Created 06-06-2016 08:48 PM
If I am only concerned with performance of HiveQL queries and not about storage space.
Is it better to create my tables with no compression?
http://stackoverflow.com/questions/32373460/parquet-vs-orc-vs-orc-with-snappy
No if my datasize is in a few hundred gigs?
terabytes?
a petabyte?
Same answer?
Let's assume sane queries returning a few thousand rows, a dozen columns or so, a few items in a where clause and an order by. Interactive queries for Tableau.
Created 06-06-2016 09:03 PM
Compression can improve the performance of Hive queries by decreasing the amount of data that needs to be read from disk (reading compressed vs. uncompressed). Just because your query only returns a small number of rows, doesn't mean that the processing isn't going to read lots of data to process the query, too. There would be an inflection point where reading the uncompressed data costs less than uncompressing the data (small data sets) where you might want to skip the compression. However, when larger amounts of data need to be read to fulfill a query, compressing the data can provide performance gains.

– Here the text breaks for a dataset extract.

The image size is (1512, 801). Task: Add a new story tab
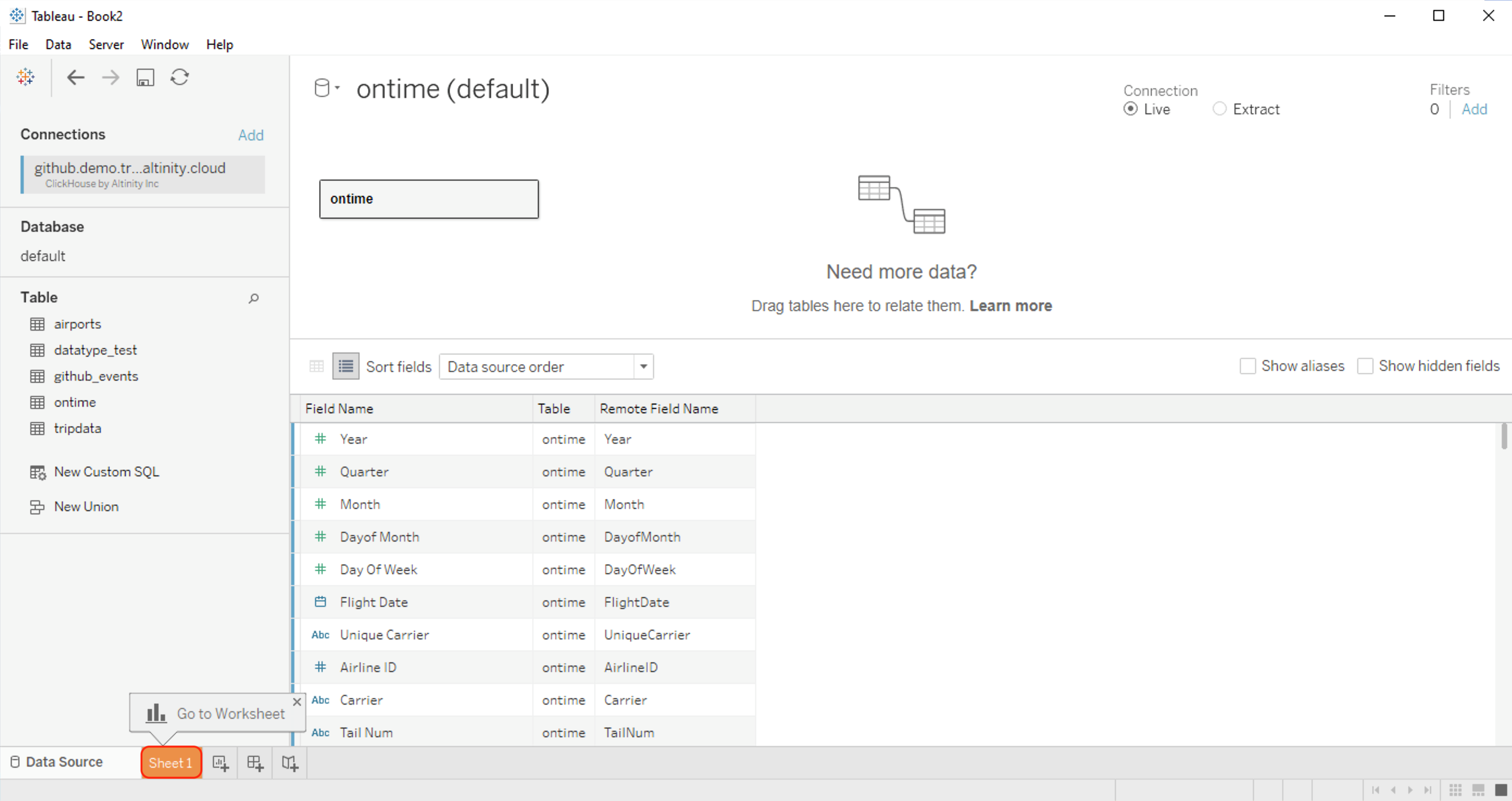[290, 763]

Created 06-06-2016 09:03 PM
Compression can improve the performance of Hive queries by decreasing the amount of data that needs to be read from disk (reading compressed vs. uncompressed). Just because your query only returns a small number of rows, doesn't mean that the processing isn't going to read lots of data to process the query, too. There would be an inflection point where reading the uncompressed data costs less than uncompressing the data (small data sets) where you might want to skip the compression. However, when larger amounts of data need to be read to fulfill a query, compressing the data can provide performance gains.

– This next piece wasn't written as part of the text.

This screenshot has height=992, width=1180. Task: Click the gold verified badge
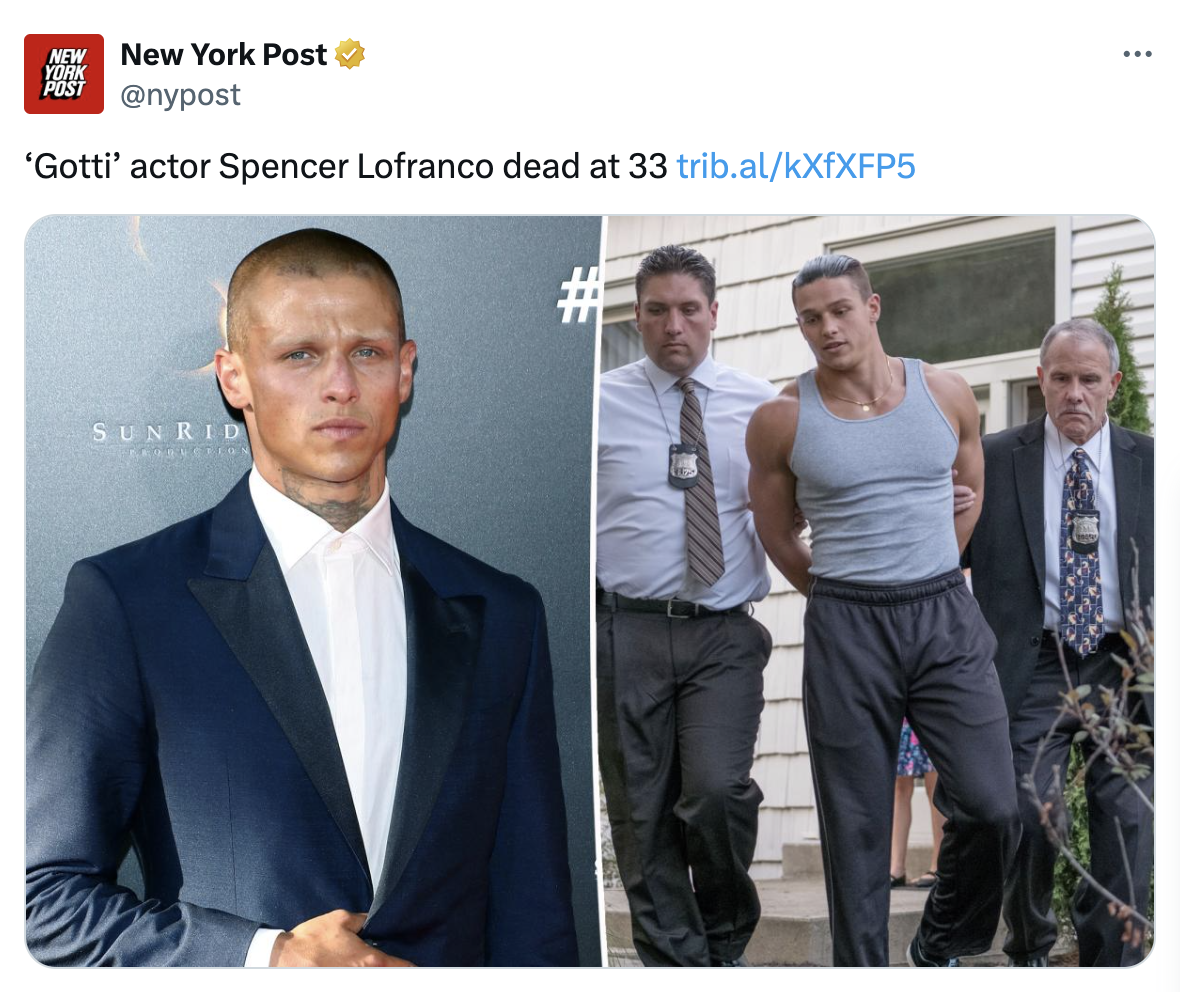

Created 06-07-2016 06:15 AM
To add to @emaxwell
> If I am only concerned with performance
The bigger win is being able to skip decompressing blocks entirely - if you have hive.optimize.index.filter=true, that will kick in.
> a few items in a where clause
That's where the ORC indexes matter - if you have orc.create.index=true & orc.bloom.filter.columns contain those columns specifically (using "*" is easy, but slows down ETL when tables are wider and the measures are random)
Clustering & Sorting on the most common column in the filter there can give you 2-3 magnitudes of performance (sorting specifically, because the min/max are stored at the footer of a file - this naturally happens for most ETL for date/timestamp columns, but for something randomly distributed like a location id, that is a big win).
See for example, this ETL script https://github.com/t3rmin4t0r/all-airlines-data/blob/master/ddl/orc.sql#L78
Created 06-07-2016 12:13 PM
I did a couple test queries on a 15GB data set once, uncompressed was slowest everything else was more or less identical. I tested Snappy and Zlib in 64 and 256MB stripes.
However it was heavily tuned for short running queries on a single column so the majority of time was not in the execution.
You might have slightly different results in a heavily CPU restricted system. However as Gopal said proper sorting and distribution is much more important.